3. Mr. Mukherjee also contends that the jurisdiction o a Court arises with regard to the offence and not with regard to the offender. A Court takes cognizance of an offence if the offence is committed within the jurisdiction of a particular Court. The Court can take cognizance of that offence notwithstanding the fact that the accused lives outside the jurisdiction of that Court. In support of his contention, Mr. Mukherjee refers to a decision reported in : 1966CriLJ179 (Baijnath v. State of Madhya Pradesh). It is true that a Court takes cognizance of an offence. But in an application for bail, or anticipatory bail, the Court is concerned with the petitioner. In our view, if the petitioner resides within the jurisdiction of a particular Court his application is certainly entertainable by that court.
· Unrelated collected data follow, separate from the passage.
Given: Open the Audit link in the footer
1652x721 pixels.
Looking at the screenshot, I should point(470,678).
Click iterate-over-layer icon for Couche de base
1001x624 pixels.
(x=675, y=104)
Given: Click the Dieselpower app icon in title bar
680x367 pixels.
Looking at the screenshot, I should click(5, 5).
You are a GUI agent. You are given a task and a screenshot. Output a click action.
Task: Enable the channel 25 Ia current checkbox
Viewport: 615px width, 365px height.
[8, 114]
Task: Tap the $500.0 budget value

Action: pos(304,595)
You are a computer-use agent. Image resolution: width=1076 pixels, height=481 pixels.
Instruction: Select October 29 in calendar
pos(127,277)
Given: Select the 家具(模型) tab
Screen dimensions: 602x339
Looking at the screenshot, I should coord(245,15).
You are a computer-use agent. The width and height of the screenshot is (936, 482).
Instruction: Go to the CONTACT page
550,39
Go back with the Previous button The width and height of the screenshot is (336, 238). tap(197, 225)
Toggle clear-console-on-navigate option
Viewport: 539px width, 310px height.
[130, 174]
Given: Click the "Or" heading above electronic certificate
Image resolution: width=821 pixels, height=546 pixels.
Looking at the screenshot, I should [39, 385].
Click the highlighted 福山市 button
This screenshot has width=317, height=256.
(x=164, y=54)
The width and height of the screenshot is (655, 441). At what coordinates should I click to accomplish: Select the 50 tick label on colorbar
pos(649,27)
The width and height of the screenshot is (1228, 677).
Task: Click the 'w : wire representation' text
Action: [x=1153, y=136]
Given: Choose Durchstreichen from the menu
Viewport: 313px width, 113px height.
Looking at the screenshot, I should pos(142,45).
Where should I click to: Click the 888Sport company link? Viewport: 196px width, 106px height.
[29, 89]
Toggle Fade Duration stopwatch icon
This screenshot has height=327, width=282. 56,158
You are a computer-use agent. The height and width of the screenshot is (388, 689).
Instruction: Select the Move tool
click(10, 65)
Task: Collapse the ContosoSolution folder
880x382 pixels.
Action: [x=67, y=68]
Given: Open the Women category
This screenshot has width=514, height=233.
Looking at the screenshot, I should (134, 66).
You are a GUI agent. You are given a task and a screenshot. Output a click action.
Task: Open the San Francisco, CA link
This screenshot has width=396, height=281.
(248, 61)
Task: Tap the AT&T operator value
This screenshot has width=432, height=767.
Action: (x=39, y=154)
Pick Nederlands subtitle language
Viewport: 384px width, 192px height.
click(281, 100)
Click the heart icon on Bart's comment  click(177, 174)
4. Considering the provisions laid down in Section 438 of the Code and the principles of law with regard to the anticipatory bail explained by their Lordships in, Gurbaksh Singh's case 1980 Cri LJ 1125 (SC) and also considering the view taken by at least three Division Benches in the cases referred to above, we are of the opinion that this Court has jurisdiction to entertain application for anticipatory bail of a petitioner who resides within the jurisdiction of the Court, though he apprehends arrest in connection with a case which has been started outside the jurisdiction of this Court.
5. Now, we take up the individual applications.
6. In re; Binod Ranjan Sinha alias B. R. Sinha v. State; After hearing the learned Advocate for the petitioner and the learned public Prosecutor and considering the statements made in the aplication and the facts and circumstances of the case, we direct that in the event of the petitioner being arrested in connection with the Case No. JC/2/463/II Under Sections 23 and 24 of the Contract Labour (Regulation and Abolition) Act, 1970 pending before the Second Court of the Judicial Magistrate, Jamshedpur, Bihar, he will be produced before the learned Magistrate within whose jurisdiction he is arrested and the learned Magistrate will release him on bail on condition that within two weeks of such release, he would surrender himself before the appropriate Court in connection with the aforesaid case.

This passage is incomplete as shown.